Article 1538 of the Civil Code regulates this type of contract. Likewise, Article 1539 of the same legal text specifies how they are to be terminated in such a case. 

Specifically, this article states that the contract will be terminated in the event that one of the two exchangers demonstrates that the property received after initialling was not the property of the other and that, therefore, he/she did not have the power to transfer it. In this case, the agreement is automatically annulled and he must receive what he originally gave.

 

How does the termination of such contracts take place?

First of all, eviction means the loss of a specific right by virtue of a prior right belonging to another natural or legal person. The only way in which this can occur is by means of a final judgement.

In the event of such an occurrence, the affected exchanger can choose between claiming compensation for damages or requesting the recovery of the property that he gave to the other exchanger during the conclusion of the contract. This is typified in Article 1540 of the Civil Code.

But why does the Civil Code provide for both options? Quite simply. It is possible that, if a certain period of time has elapsed after the eviction has occurred, the exchanger to whom the return of the property is claimed may no longer be the owner of the property. Therefore, it will be impossible to return the property and he will have to compensate for the damage by means of damages. Moreover, the law does not provide for the possibility that the conflict between the two parties may adversely affect the third party who, in good faith, acquired the asset or property.

The same applies in the event that one of the goods transferred through the conclusion of the contract has hidden defects, i.e. defects that are not perceptible to the naked eye or that were concealed in bad faith by one of the exchangers.
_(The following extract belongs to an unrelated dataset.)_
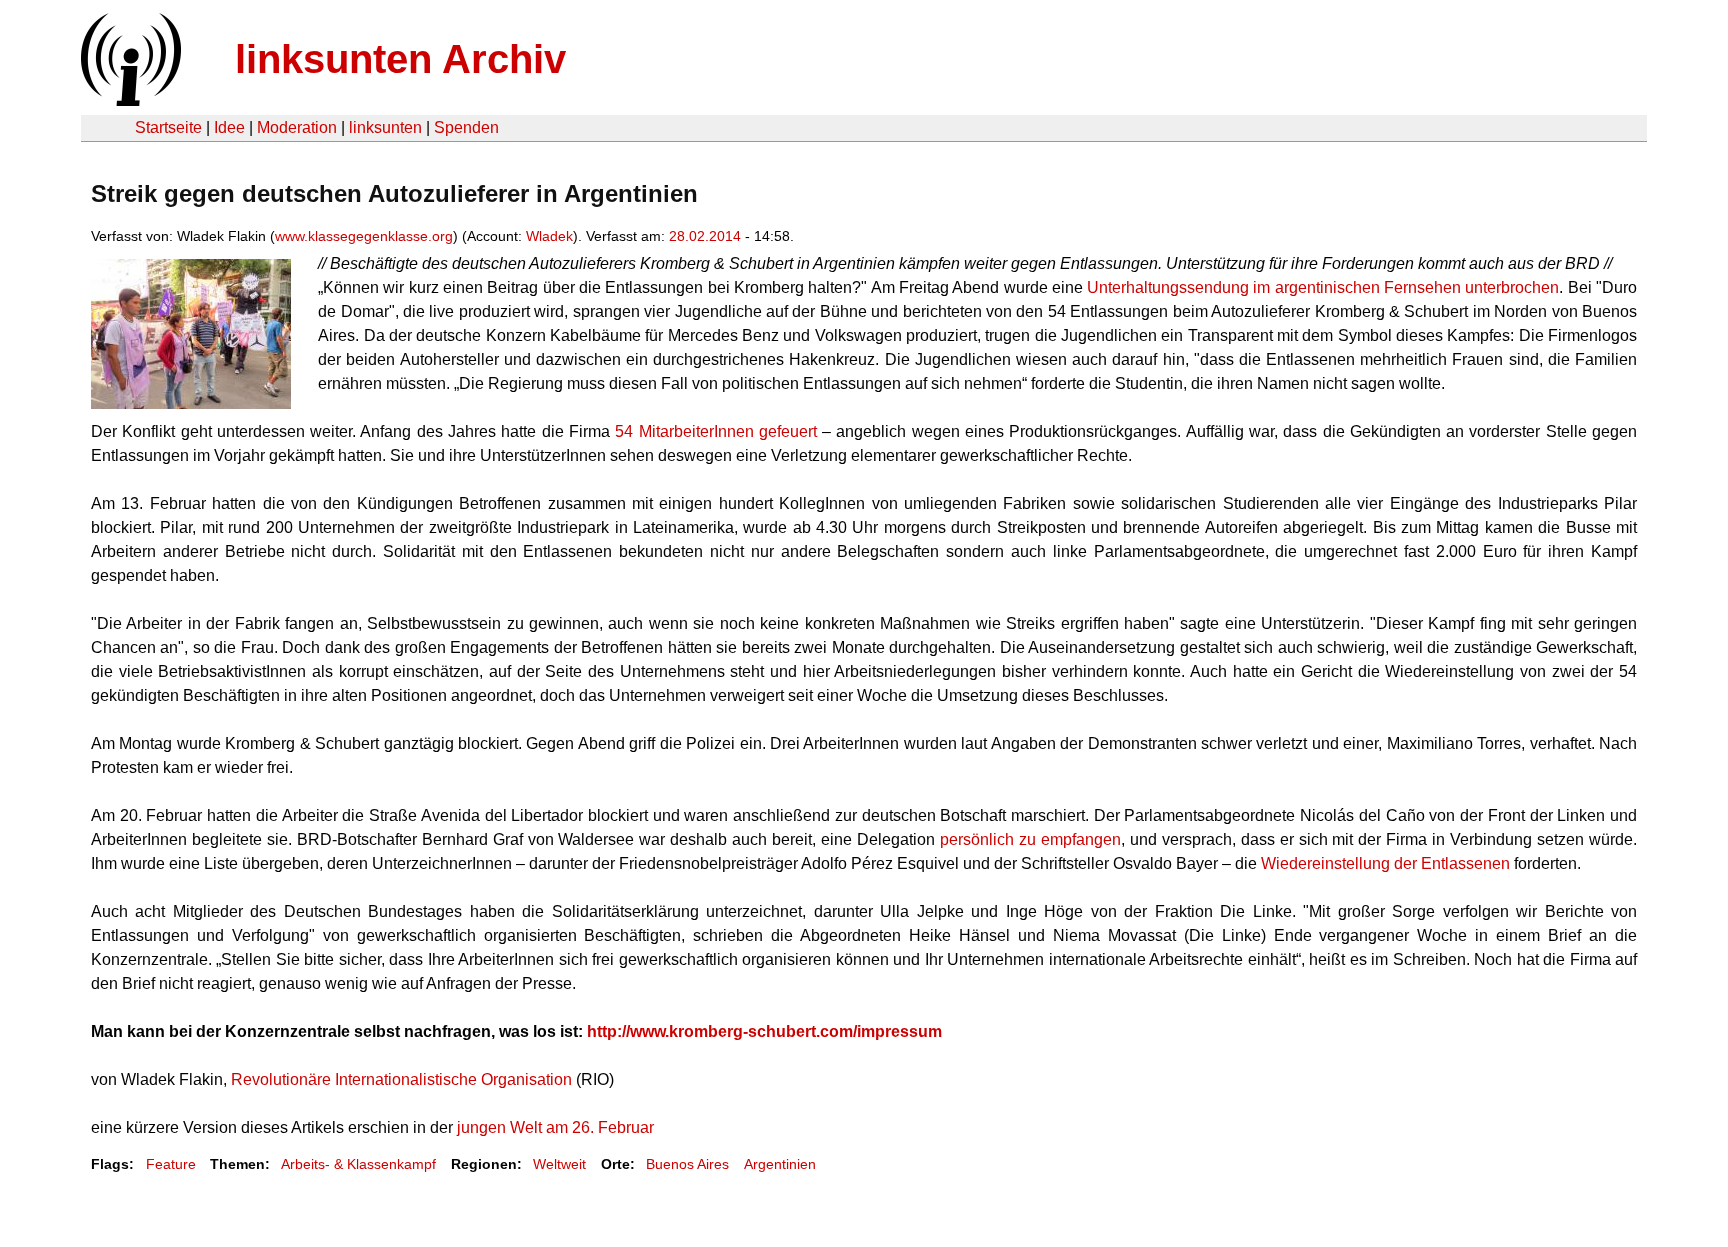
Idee (229, 127)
In short, the figure of the commercial and civil exchange can be difficult to understand as it is associated with a multitude of details, especially when it affects future goods, rights and services. However, it is advisable to be familiar with all of them and to receive appropriate advice from a specialised professional before concluding the contract that regulates them. This is the only way to ensure that you are treated fairly and that you will be able to make claims in the future if necessary.